Tuition fees were meant to pit teachers and learners against each other. Instead, they have bound them together in solidarity
The most interesting thing in a damning report often doesn’t end up as its talking point. Damnation is so fun, it’s hard to prioritise. So when the Commissioner for Public Appointments looked into the selection criteria for the board of the Office for Students, all the fireworks focused on Toby Young. Pugnacious in the noughties but curiously sensitive this decade, upset by mere mention of the anal sex jokes that only a short time ago were his stock in trade, Young was the beneficiary of a process that we could have all hazarded a guess at, but now have on paper: Jo Johnson, the universities minister, told him to apply. Justine Greening’s objections were overruled. The other candidates were discounted by a process with “serious shortcomings in fairness and transparency”. As if by magic, the least-suited person was suddenly the best imaginable, like Ivanka Trump in South Korea, or Tom Hanks in Big.
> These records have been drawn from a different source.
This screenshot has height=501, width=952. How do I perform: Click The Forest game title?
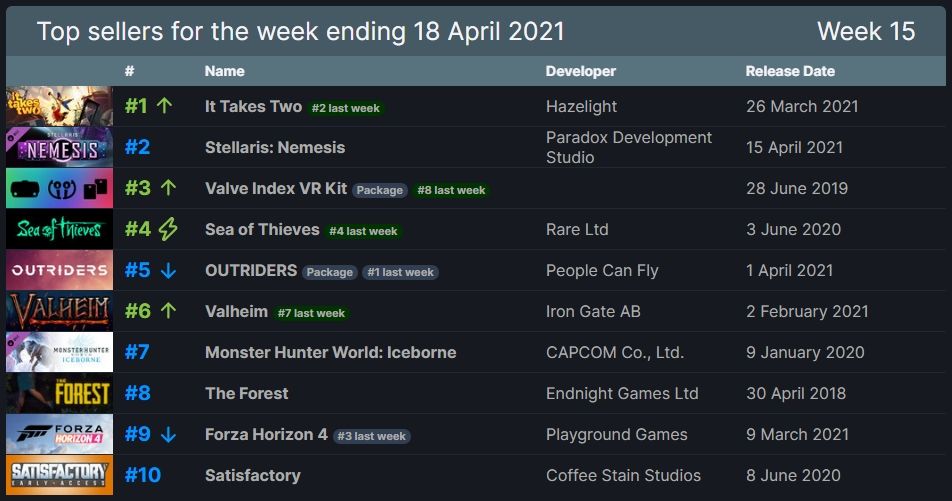click(246, 393)
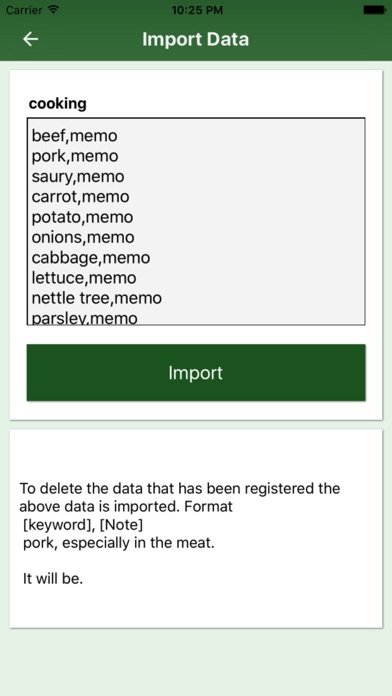Click the nettle tree,memo entry
Image resolution: width=392 pixels, height=696 pixels.
click(x=96, y=298)
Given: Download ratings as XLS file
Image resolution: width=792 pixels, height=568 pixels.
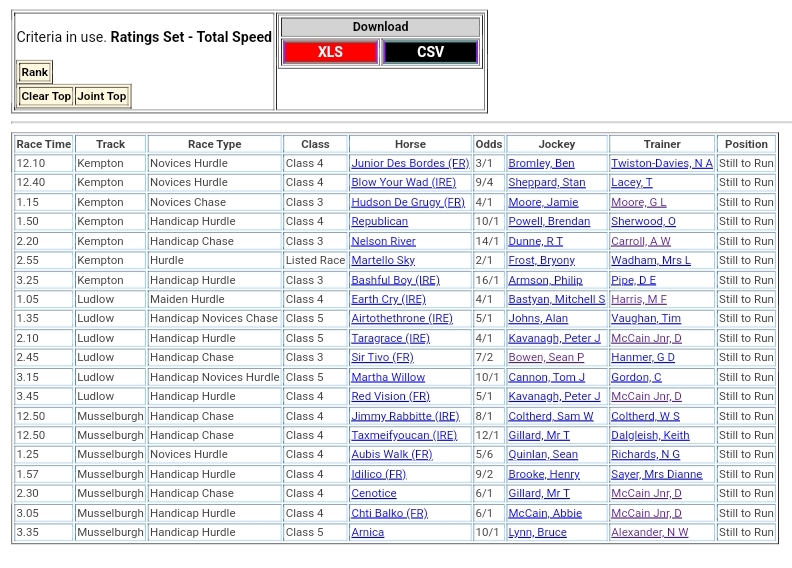Looking at the screenshot, I should click(330, 52).
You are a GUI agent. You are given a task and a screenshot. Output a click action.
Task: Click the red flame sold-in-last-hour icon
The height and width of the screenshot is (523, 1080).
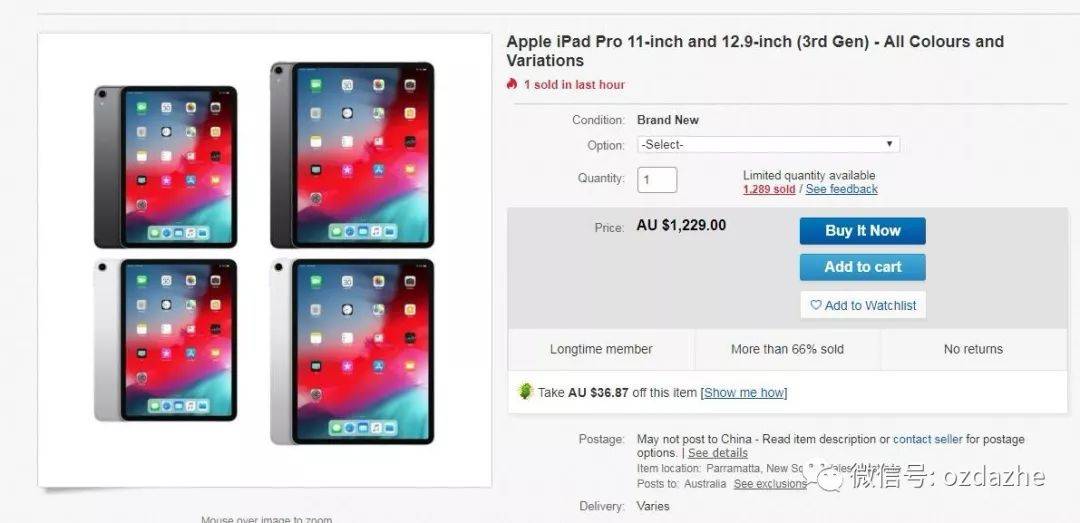(x=511, y=84)
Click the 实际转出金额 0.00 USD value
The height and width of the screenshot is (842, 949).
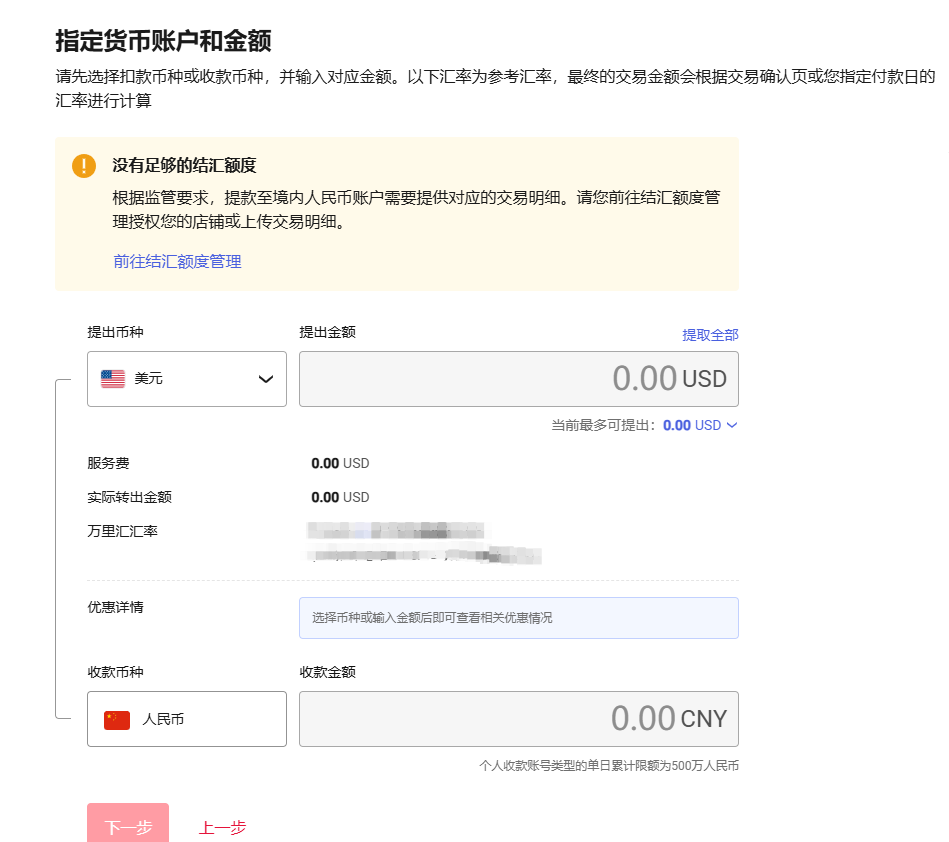tap(340, 497)
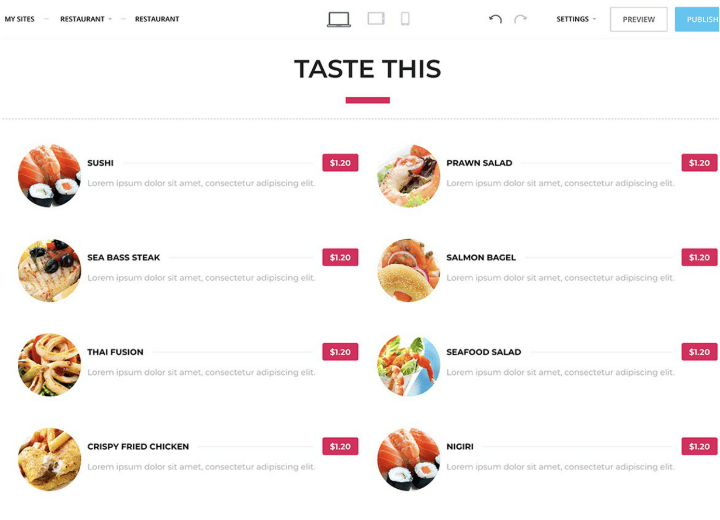The height and width of the screenshot is (520, 720).
Task: Undo the last change
Action: [495, 19]
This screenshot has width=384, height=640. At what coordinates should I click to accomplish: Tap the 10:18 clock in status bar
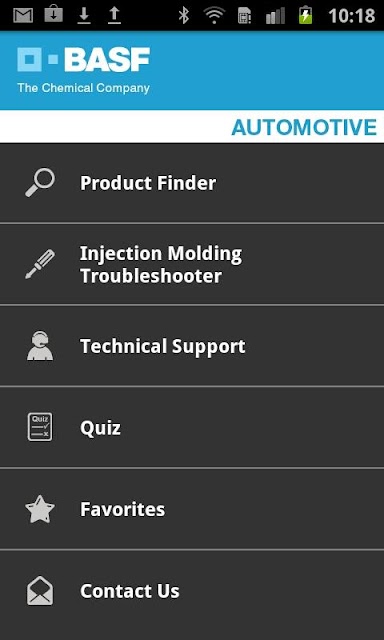[352, 16]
Less was said about the panel’s decision on its choice of a student representative: in the selection process, it explicitly excluded anyone who had been involved with the National Union of Students. Nothing about this blacklist appeared in the advert for candidates, of course, because it would have made them look crazy; what kind of Office for Students discounts anyone who has shown an interest in the collective lot of students? Yet secret criteria aren’t a great look, either, signifying something in the region of bottomless distrust of the student body.